EXT. AIRFIELD OUTSIDE OF PROVIDENCE
 
[ELIZABETH is dressed in aviator’s jumpsuit and leather helmet as she strides out onto the runway toward a waiting biplane. WILCOX trails behind, apprehensively, in street clothes with the exception of a leather jacket. He is having trouble donning his leather helmet – the goggles keep falling down.]
 
ELIZABETH:
Have you ever flown, Mr. Wilcox?
 
WILCOX:
[raises goggles] Not under these conditions.
 
ELIZABETH:
Under what conditions have you flown, then?
 
WILCOX:
Well, the pilot was . . . a man!
 
And so on. One thing I like about the interaction between Elizabethand Wilcox, other than the story now having some relationships develop through the course of the story, is that it questions Lovecraft's premise about the piecing together of "dissociated knowledge." Is humanity better off wallowing in its ignorance or seeking out knowledge, even aggressively?
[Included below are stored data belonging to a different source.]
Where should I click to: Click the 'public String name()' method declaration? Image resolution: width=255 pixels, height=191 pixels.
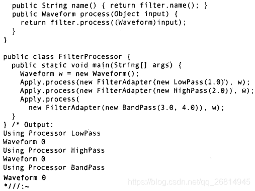point(54,6)
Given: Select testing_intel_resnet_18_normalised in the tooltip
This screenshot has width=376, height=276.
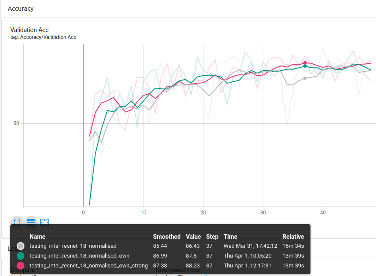Looking at the screenshot, I should tap(73, 246).
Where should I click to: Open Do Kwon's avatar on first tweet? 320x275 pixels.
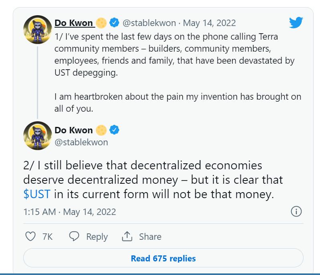(x=38, y=30)
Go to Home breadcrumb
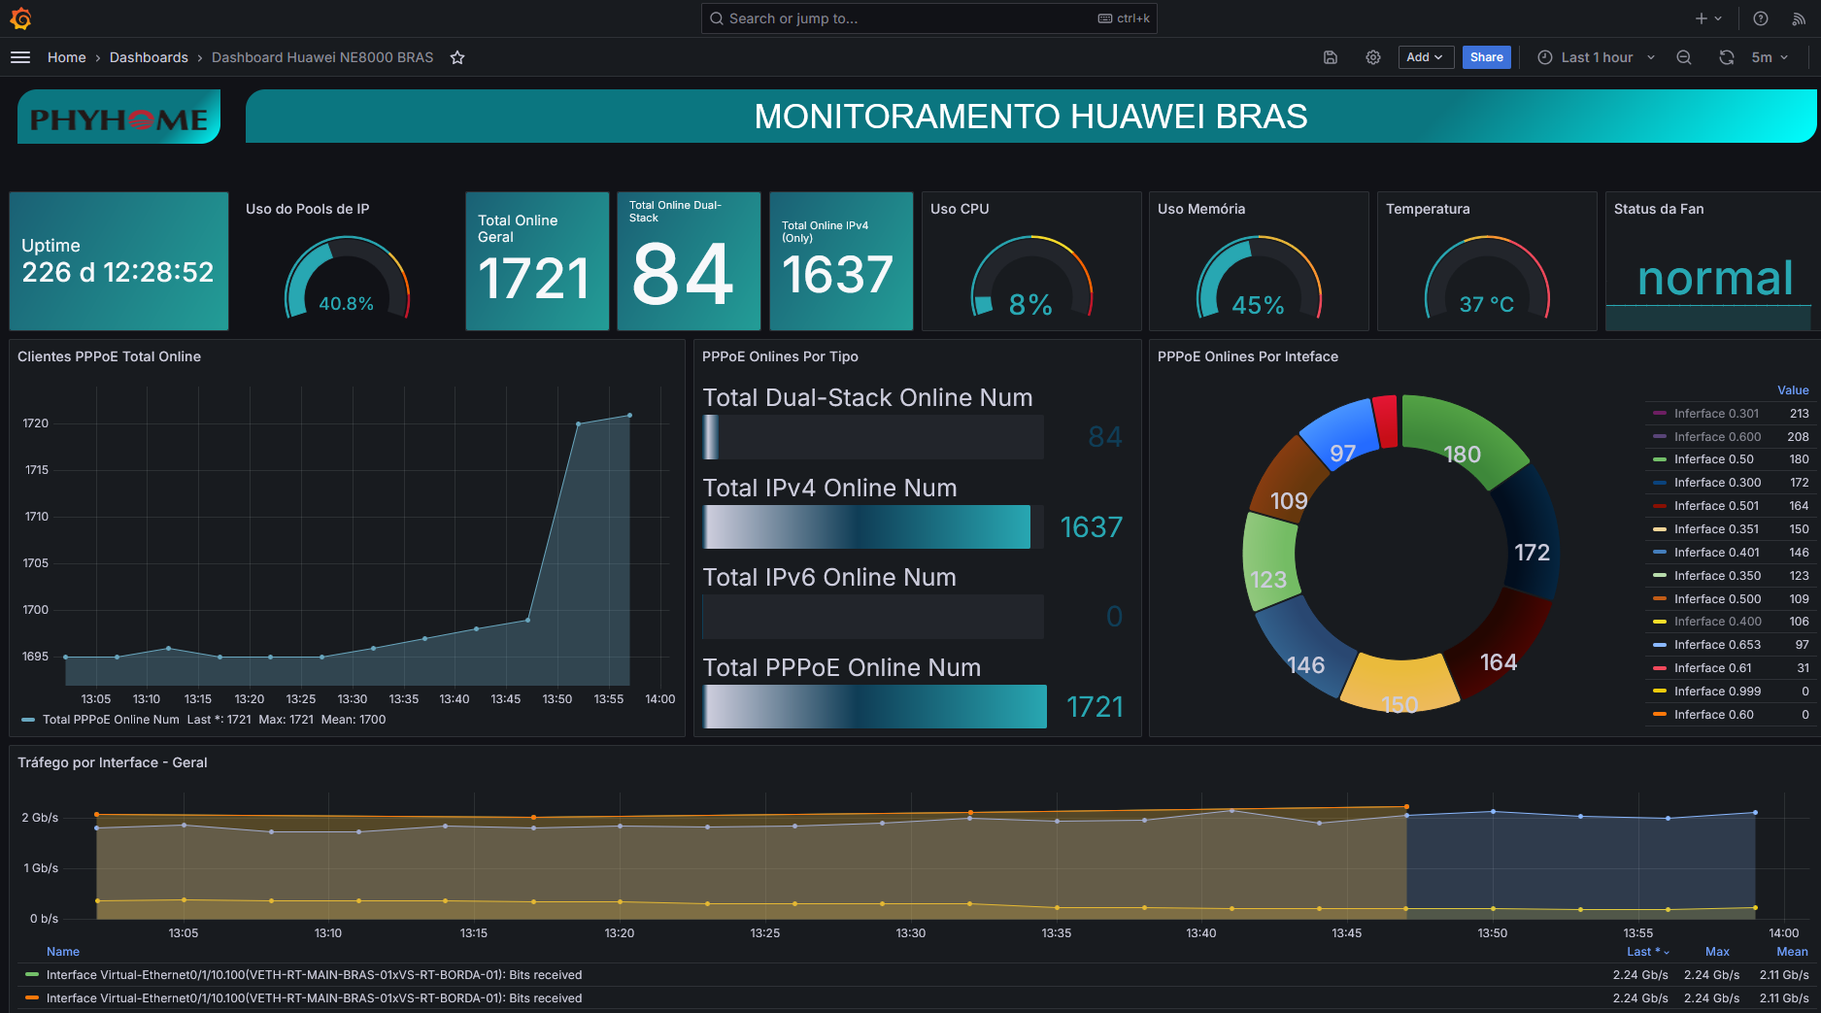Viewport: 1821px width, 1013px height. pos(66,57)
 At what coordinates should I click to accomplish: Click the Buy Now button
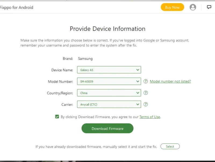(x=172, y=7)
This isn't "revisionist" thinking, but a logical dialectic. The inclusion of Elizabeth Wayland introduces an added depth to the proceedings, not diminishing Lovecraft's fictional reality but validating it -- by continually challenging the premises of his traditionally male, tradtionally white, traditionally westernized narrators.
 
Not to mention being able to see Diana Rigg battling monsters in a biplane.
 
I hope perhaps someday we'll be able to see the entirety of this screenplay surface. You never know what might be found in the back cellars of my brain.